I'm trying to save on boilerplate code so tried to use { get; set; } idiom, but the function will not resolve.

This is the class with decorated properties.

public class Counter {
    private static Integer hits {get { if(hits == null) hits = 0; hits++; return hits; } private set; }
    private static Boolean foo {get;set;}

My unit test, that will not build, I get the error: Method does not exist or incorrect signature: void getHits() from the type Counter on every assert line.

@isTest public class CounterTest extends AbstractTestCase {
    @isTest static void testCounter() {
        Counter count = new Counter();

        // instance access, case sensitive and insensitive
        System.assert(count.getHits() == 1);
        System.assert(count.gethits() == 1);

        // static access, case sensitive and insensitive
        System.assert(Counter.getHits() == 2);
        System.assert(Counter.gethits() == 2);

        // even trivial example doesn't work

        // I even tried direct access, 
        System.debug('count : ' + Counter.hits);        
        System.assert(Counter.hits == 1);

I've using v44 of apex, how on earth are these used?

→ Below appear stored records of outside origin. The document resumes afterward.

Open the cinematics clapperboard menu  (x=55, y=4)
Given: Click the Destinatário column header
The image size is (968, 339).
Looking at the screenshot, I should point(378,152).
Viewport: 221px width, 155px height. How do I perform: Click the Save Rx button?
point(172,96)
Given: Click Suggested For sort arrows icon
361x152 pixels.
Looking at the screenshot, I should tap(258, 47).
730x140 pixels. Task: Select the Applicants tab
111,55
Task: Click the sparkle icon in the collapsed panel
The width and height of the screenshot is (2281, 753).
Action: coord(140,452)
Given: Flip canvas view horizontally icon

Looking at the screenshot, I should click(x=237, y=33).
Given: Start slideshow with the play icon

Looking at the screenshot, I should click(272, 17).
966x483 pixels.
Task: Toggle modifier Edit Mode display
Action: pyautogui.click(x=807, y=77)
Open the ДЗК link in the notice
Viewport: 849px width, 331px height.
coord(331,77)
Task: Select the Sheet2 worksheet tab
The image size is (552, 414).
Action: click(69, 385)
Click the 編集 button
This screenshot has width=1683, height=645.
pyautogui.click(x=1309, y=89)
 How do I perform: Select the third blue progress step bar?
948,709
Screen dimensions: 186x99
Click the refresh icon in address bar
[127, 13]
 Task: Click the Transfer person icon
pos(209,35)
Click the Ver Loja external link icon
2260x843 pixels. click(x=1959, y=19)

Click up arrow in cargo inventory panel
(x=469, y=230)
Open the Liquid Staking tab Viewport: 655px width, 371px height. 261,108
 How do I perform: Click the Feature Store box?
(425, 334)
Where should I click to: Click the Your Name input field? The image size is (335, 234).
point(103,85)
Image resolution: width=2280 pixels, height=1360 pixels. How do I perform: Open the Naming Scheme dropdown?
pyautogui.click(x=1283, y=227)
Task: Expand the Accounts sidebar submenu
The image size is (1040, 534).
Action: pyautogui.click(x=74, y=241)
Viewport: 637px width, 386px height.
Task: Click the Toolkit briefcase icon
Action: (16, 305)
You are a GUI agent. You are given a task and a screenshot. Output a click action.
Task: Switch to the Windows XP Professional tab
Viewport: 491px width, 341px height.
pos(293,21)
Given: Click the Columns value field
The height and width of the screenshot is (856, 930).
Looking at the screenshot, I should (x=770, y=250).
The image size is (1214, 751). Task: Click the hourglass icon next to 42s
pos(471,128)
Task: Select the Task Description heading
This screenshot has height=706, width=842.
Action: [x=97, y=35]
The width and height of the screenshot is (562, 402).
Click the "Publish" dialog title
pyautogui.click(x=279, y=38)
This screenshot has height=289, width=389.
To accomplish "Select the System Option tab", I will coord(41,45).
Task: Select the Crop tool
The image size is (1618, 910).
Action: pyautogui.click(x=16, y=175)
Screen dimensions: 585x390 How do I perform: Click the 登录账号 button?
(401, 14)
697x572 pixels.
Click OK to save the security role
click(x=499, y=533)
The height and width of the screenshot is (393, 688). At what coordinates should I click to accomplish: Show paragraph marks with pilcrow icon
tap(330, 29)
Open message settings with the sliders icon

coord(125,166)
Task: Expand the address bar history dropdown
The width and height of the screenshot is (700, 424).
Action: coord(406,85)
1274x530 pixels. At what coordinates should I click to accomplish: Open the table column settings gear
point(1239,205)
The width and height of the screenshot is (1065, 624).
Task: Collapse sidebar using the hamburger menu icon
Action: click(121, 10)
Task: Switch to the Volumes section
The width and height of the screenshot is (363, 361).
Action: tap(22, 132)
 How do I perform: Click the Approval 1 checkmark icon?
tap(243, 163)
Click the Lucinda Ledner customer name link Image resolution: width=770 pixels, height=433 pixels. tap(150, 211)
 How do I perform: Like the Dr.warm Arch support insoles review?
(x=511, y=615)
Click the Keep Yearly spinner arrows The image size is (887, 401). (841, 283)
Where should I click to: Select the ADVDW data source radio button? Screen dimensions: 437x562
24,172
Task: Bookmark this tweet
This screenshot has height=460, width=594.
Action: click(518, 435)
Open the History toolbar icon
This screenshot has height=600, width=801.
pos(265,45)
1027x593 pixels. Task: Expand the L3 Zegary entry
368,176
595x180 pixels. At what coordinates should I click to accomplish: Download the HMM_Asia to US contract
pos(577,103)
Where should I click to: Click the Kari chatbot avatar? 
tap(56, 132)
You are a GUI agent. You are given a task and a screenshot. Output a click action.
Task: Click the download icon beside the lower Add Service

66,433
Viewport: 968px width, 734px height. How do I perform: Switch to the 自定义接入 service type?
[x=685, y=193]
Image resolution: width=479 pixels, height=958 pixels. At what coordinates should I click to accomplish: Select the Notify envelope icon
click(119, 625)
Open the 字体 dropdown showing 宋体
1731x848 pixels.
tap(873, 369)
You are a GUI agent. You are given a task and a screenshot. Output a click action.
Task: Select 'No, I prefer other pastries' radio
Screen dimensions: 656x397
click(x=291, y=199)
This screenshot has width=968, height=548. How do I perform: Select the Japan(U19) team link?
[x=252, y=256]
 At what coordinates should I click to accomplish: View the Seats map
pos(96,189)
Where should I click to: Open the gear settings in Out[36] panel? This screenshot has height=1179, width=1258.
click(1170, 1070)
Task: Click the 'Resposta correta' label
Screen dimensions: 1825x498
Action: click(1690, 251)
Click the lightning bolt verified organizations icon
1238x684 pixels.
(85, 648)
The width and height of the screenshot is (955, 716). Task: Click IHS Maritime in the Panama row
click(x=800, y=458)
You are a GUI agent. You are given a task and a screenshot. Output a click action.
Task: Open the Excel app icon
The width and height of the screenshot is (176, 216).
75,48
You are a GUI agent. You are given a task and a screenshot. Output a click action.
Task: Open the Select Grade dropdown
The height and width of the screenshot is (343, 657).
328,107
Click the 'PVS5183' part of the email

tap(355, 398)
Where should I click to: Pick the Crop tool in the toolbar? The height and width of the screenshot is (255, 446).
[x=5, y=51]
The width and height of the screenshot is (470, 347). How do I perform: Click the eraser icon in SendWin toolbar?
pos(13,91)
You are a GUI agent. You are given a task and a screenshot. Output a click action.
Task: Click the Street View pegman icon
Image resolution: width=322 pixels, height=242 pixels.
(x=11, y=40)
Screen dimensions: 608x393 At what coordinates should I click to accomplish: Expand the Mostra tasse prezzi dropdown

Yes, there are lot of questions about { get; set; } but non address this specific point


2 Answers 2


From Apex, you reference it the same as if it didn't have a getter or setter defined. The fact that it is private means you will need to use the @TestVisible annotation if you want to test against it, but also strongly indicates you shouldn't be testing it, or it shouldn't be private. Usually I will use a public getter and private setter.

public Integer myAttribute { get; private set; }

Once you do that, the reference is simply:

system.assertEquals(1, Counter.hits);

Please note that you should always prefer assertEquals(expected, observed) over assert(expected == observed), and that the expected value comes first. Following these rules will give you much clearer assertion failures, as would including a useful message (the optional third parameter).

  • 1
    So 'private' applies to the get/set and not just the property, I expected the property to be private and the get/set to be implicitly public, which is why I expressly made the set private and left the set as default. so much for the principle of least astonishment. :) Jan 18, 2019 at 9:35
  • They inherit unless you specify an override.
    – Adrian Larson
    Jan 18, 2019 at 14:18

To clarify the syntax (if hits wasn't static):

count.hits = 1; // calls the "set"
Integer foo = count.hits; // calls the "get"

You can't call count.getHits(). The calling syntax looks just like accessing a field.

However, since "hits" is static, it is not tied to an instance of your class, but to your class directly. You would access it as Counter.hits.

Then, you'll need to do something about visibility; either annotate with TestVisible, or make the property public.